§ Directions for this task: Present each line of the records below as a Markdown table with two columns, Row and Record, numbering the rows in order and leaving out blank lines.

§ Information given:
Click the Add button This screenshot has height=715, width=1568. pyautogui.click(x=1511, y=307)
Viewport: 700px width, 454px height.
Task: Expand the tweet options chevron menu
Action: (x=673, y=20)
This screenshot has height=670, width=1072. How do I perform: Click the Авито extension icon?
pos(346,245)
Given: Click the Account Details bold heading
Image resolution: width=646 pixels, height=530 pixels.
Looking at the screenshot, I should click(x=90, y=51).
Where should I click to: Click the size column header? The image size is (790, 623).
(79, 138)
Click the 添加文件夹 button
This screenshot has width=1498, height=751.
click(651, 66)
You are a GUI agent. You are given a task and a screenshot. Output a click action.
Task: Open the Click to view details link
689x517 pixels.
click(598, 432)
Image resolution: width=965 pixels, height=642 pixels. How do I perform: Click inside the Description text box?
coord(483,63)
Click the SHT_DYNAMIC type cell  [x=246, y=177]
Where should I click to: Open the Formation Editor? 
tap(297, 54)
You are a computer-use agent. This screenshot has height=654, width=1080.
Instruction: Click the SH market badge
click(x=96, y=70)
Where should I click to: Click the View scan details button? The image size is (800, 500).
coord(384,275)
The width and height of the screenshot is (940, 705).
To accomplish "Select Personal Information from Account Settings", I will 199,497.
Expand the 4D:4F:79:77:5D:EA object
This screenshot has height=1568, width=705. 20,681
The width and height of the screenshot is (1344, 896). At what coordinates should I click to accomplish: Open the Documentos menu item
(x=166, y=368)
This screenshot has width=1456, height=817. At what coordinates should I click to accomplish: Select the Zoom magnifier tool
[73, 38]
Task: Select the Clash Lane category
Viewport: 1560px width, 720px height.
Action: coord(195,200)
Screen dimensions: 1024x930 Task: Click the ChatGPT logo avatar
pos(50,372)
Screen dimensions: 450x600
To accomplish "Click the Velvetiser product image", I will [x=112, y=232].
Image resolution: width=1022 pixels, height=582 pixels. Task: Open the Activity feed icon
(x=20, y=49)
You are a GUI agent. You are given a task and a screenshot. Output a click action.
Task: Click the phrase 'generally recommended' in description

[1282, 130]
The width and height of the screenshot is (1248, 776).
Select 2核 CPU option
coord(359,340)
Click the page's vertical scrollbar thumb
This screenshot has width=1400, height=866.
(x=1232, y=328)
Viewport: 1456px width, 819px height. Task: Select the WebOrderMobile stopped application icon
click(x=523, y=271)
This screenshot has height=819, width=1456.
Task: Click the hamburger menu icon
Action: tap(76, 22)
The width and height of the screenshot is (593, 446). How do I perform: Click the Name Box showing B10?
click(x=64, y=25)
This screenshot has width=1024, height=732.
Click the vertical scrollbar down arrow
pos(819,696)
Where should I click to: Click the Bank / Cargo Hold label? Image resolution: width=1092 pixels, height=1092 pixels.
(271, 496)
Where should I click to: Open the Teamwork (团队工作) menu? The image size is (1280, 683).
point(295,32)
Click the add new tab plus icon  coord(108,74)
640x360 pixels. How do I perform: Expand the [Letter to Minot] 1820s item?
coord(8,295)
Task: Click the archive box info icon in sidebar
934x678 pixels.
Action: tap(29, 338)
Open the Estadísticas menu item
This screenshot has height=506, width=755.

§ Response to the task:
| Row | Record |
|---|---|
| 1 | Click the Add button This screenshot has height=715, width=1568. pyautogui.click(x=1511, y=307) |
| 2 | Viewport: 700px width, 454px height. |
| 3 | Task: Expand the tweet options chevron menu |
| 4 | Action: (x=673, y=20) |
| 5 | This screenshot has height=670, width=1072. How do I perform: Click the Авито extension icon? |
| 6 | pos(346,245) |
| 7 | Given: Click the Account Details bold heading |
| 8 | Image resolution: width=646 pixels, height=530 pixels. |
| 9 | Looking at the screenshot, I should click(x=90, y=51). |
| 10 | Where should I click to: Click the size column header? The image size is (790, 623). |
| 11 | (79, 138) |
| 12 | Click the 添加文件夹 button |
| 13 | This screenshot has width=1498, height=751. |
| 14 | click(651, 66) |
| 15 | You are a GUI agent. You are given a task and a screenshot. Output a click action. |
| 16 | Task: Open the Click to view details link |
| 17 | 689x517 pixels. |
| 18 | click(598, 432) |
| 19 | Image resolution: width=965 pixels, height=642 pixels. How do I perform: Click inside the Description text box? |
| 20 | coord(483,63) |
| 21 | Click the SHT_DYNAMIC type cell  [x=246, y=177] |
| 22 | Where should I click to: Open the Formation Editor?  |
| 23 | tap(297, 54) |
| 24 | You are a computer-use agent. This screenshot has height=654, width=1080. |
| 25 | Instruction: Click the SH market badge |
| 26 | click(x=96, y=70) |
| 27 | Where should I click to: Click the View scan details button? The image size is (800, 500). |
| 28 | coord(384,275) |
| 29 | The width and height of the screenshot is (940, 705). |
| 30 | To accomplish "Select Personal Information from Account Settings", I will 199,497. |
| 31 | Expand the 4D:4F:79:77:5D:EA object |
| 32 | This screenshot has height=1568, width=705. 20,681 |
| 33 | The width and height of the screenshot is (1344, 896). At what coordinates should I click to accomplish: Open the Documentos menu item |
| 34 | (x=166, y=368) |
| 35 | This screenshot has width=1456, height=817. At what coordinates should I click to accomplish: Select the Zoom magnifier tool |
| 36 | [73, 38] |
| 37 | Task: Select the Clash Lane category |
| 38 | Viewport: 1560px width, 720px height. |
| 39 | Action: coord(195,200) |
| 40 | Screen dimensions: 1024x930 Task: Click the ChatGPT logo avatar |
| 41 | pos(50,372) |
| 42 | Screen dimensions: 450x600 |
| 43 | To accomplish "Click the Velvetiser product image", I will [x=112, y=232]. |
| 44 | Image resolution: width=1022 pixels, height=582 pixels. Task: Open the Activity feed icon |
| 45 | (x=20, y=49) |
| 46 | You are a GUI agent. You are given a task and a screenshot. Output a click action. |
| 47 | Task: Click the phrase 'generally recommended' in description |
| 48 | [1282, 130] |
| 49 | The width and height of the screenshot is (1248, 776). |
| 50 | Select 2核 CPU option |
| 51 | coord(359,340) |
| 52 | Click the page's vertical scrollbar thumb |
| 53 | This screenshot has width=1400, height=866. |
| 54 | (x=1232, y=328) |
| 55 | Viewport: 1456px width, 819px height. Task: Select the WebOrderMobile stopped application icon |
| 56 | click(x=523, y=271) |
| 57 | This screenshot has height=819, width=1456. |
| 58 | Task: Click the hamburger menu icon |
| 59 | Action: tap(76, 22) |
| 60 | The width and height of the screenshot is (593, 446). How do I perform: Click the Name Box showing B10? |
| 61 | click(x=64, y=25) |
| 62 | This screenshot has width=1024, height=732. |
| 63 | Click the vertical scrollbar down arrow |
| 64 | pos(819,696) |
| 65 | Where should I click to: Click the Bank / Cargo Hold label? Image resolution: width=1092 pixels, height=1092 pixels. |
| 66 | (271, 496) |
| 67 | Where should I click to: Open the Teamwork (团队工作) menu? The image size is (1280, 683). |
| 68 | point(295,32) |
| 69 | Click the add new tab plus icon  coord(108,74) |
| 70 | 640x360 pixels. How do I perform: Expand the [Letter to Minot] 1820s item? |
| 71 | coord(8,295) |
| 72 | Task: Click the archive box info icon in sidebar |
| 73 | 934x678 pixels. |
| 74 | Action: tap(29, 338) |
| 75 | Open the Estadísticas menu item |
| 76 | This screenshot has height=506, width=755. |